They DO throttle and tier speed pricing right now.
Not legally, they don't.
I have a feeling you don't quite understand how Net Neutrality works. Net Neutrality is the principle that all Internet traffic is treated equally. It's NOT about ISPs giving out the same speed of access, that's not what Net Neutrality does.
Let's use an example. Charter provides Internet AND TV service. I dropped Charter TV service because it was grossly overpriced and instead signed up with Playstation Vue, which is a streaming TV service. Without Net Neutrality, Charter could throttle any traffic to Playstation Vue, because they are a competitor service. Or they could give priority to their own streaming Spectrum TV service and Vue customers could get horrible video quality.
That is what Net Neutrality is designed to prevent. It's not about telling ISPs they have to offer certain speeds and prices, it's about treating all Internet traffic equally. And, no, they are not legally allowed to not do that now.
And I am quite sure AT&T is operating within the law.
:lol:
You don't keep up much with AT&T, do you?
No doubt in my mind. Everything I’m posting here is from my common sense. I’ve read no such claim.
But it's based on a seemingly inaccurate understanding of the topic. Just because you think it is common sense doesn't mean it's anywhere close to the truth.
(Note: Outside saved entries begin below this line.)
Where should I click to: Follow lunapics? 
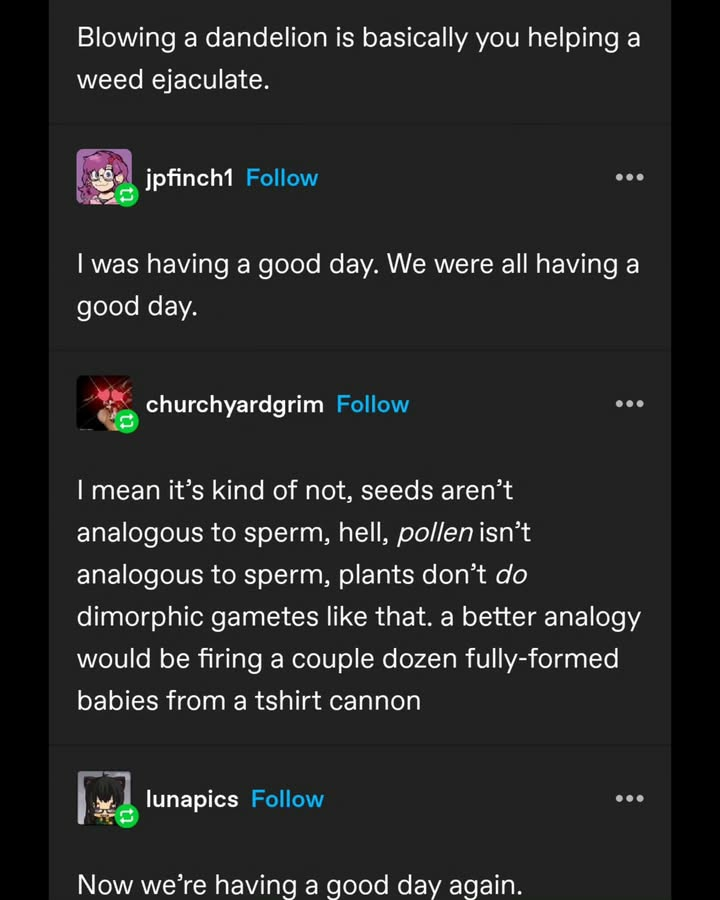pyautogui.click(x=287, y=799)
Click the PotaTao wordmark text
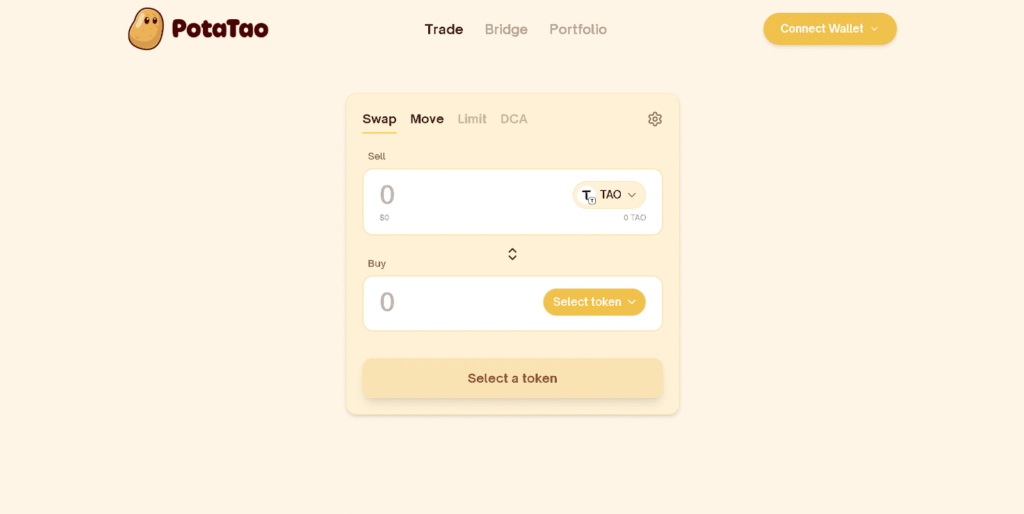 [x=220, y=29]
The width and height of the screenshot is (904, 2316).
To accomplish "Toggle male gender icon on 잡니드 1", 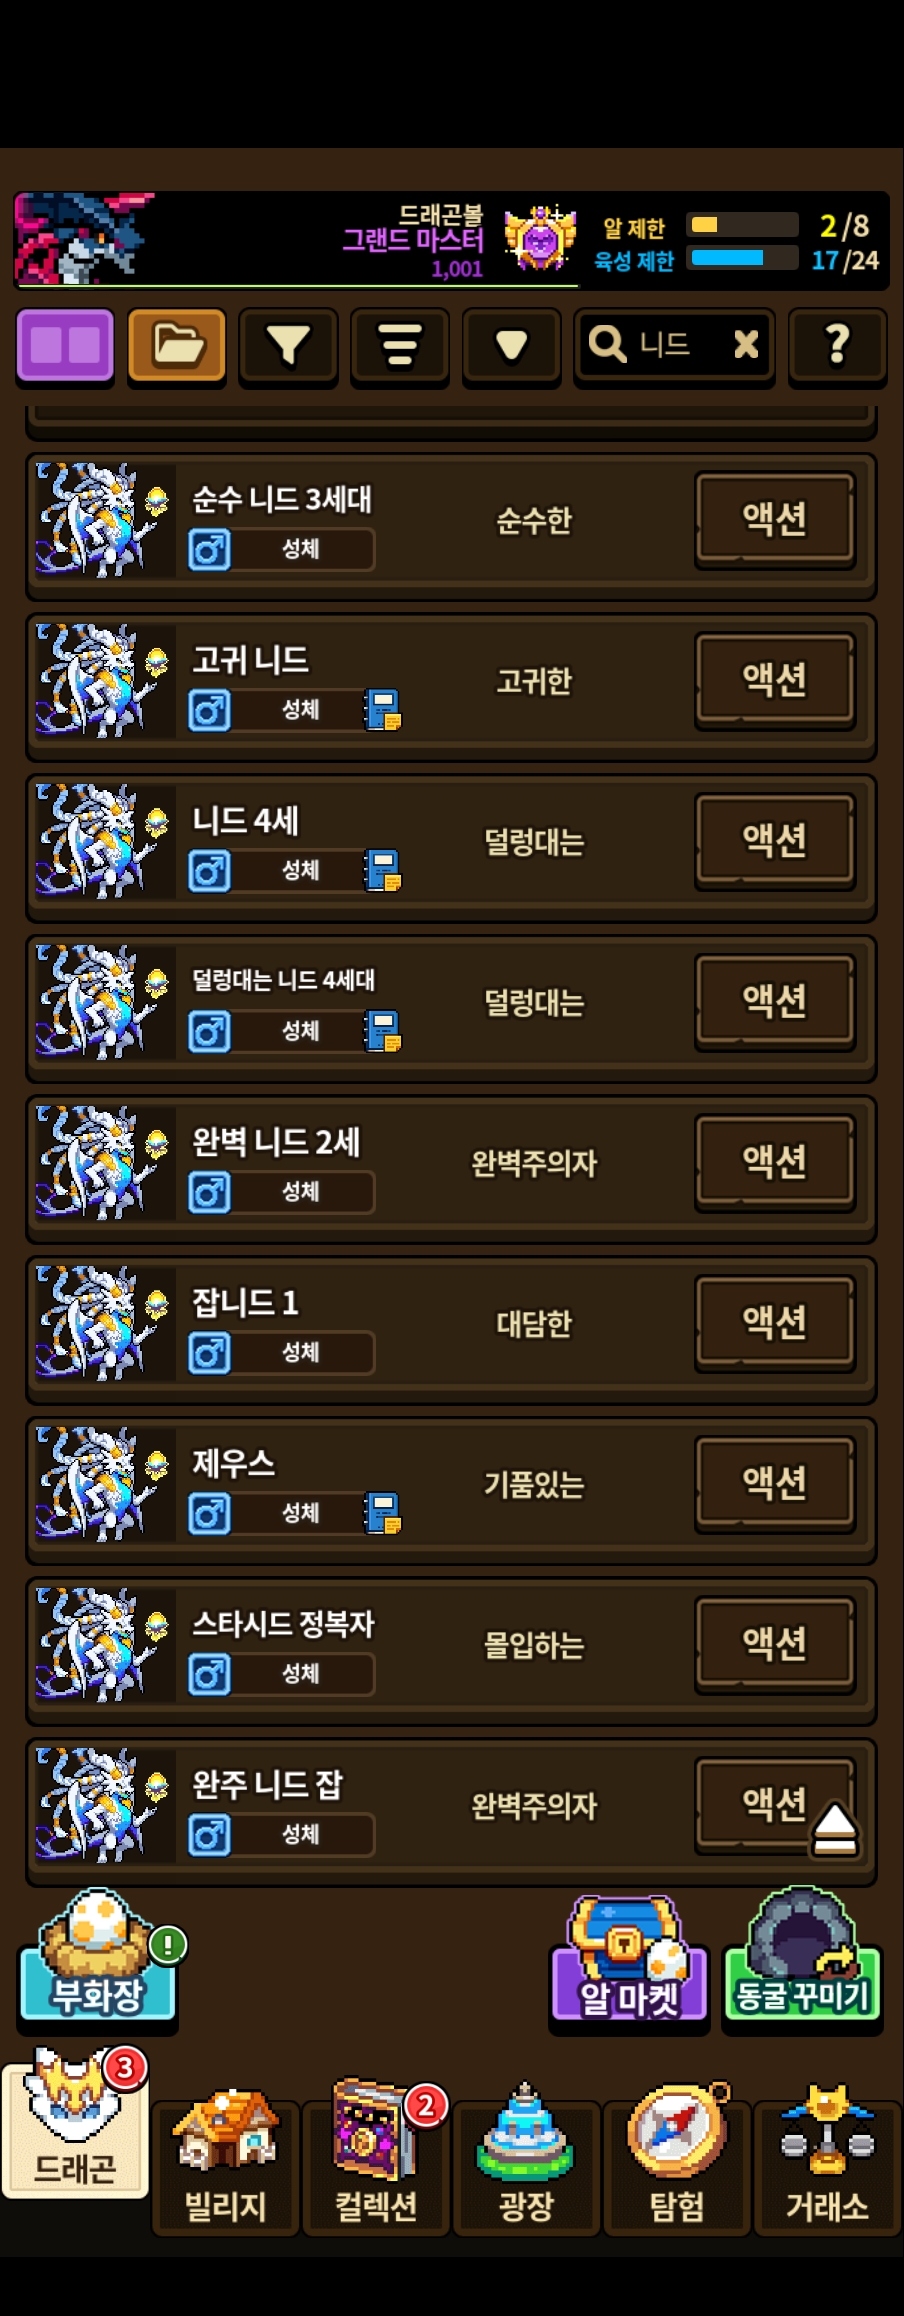I will tap(210, 1353).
Net Neutrality was a solution to a hypothetical problem that has never happened in the whole history of the internet.
Why would post things a little Googling can prove to be false?
The fact that you mention Netflix in your post shows you don't know how the internet works.
So Comcast didn't take deliberate actions which only throttled Netflix traffic until Netflix started paying? That didn't happen?
So if I have a pipe that can handle X amount of data, if netflix use is eating up 90% of that data pipe to the point that every customer is suffering, you are saying the isp is being greedy if it wants to negotiate for transits from a company who's product is eating up the pipe?
Yes, because consumers agree to pay access to the pipe and, in return, the ISP agrees to build their pipe large enough to handle their consumers' demands.
If the ISP is having trouble meeting demand, then they need to upgrade. It's the cost of doing business. Trying to get money from both the front and backends is greedy.
Comcast never throttled netflix. netflix was oversaturating it's transit providers
An issue which was never an issue until it suddenly was an issue. And it was never an issue with other ISPs, either. And, suddenly, it wasn't an issue once Netflix started paying money either.
It's almost as if it suddenly became an issue just to get more money out of Netflix.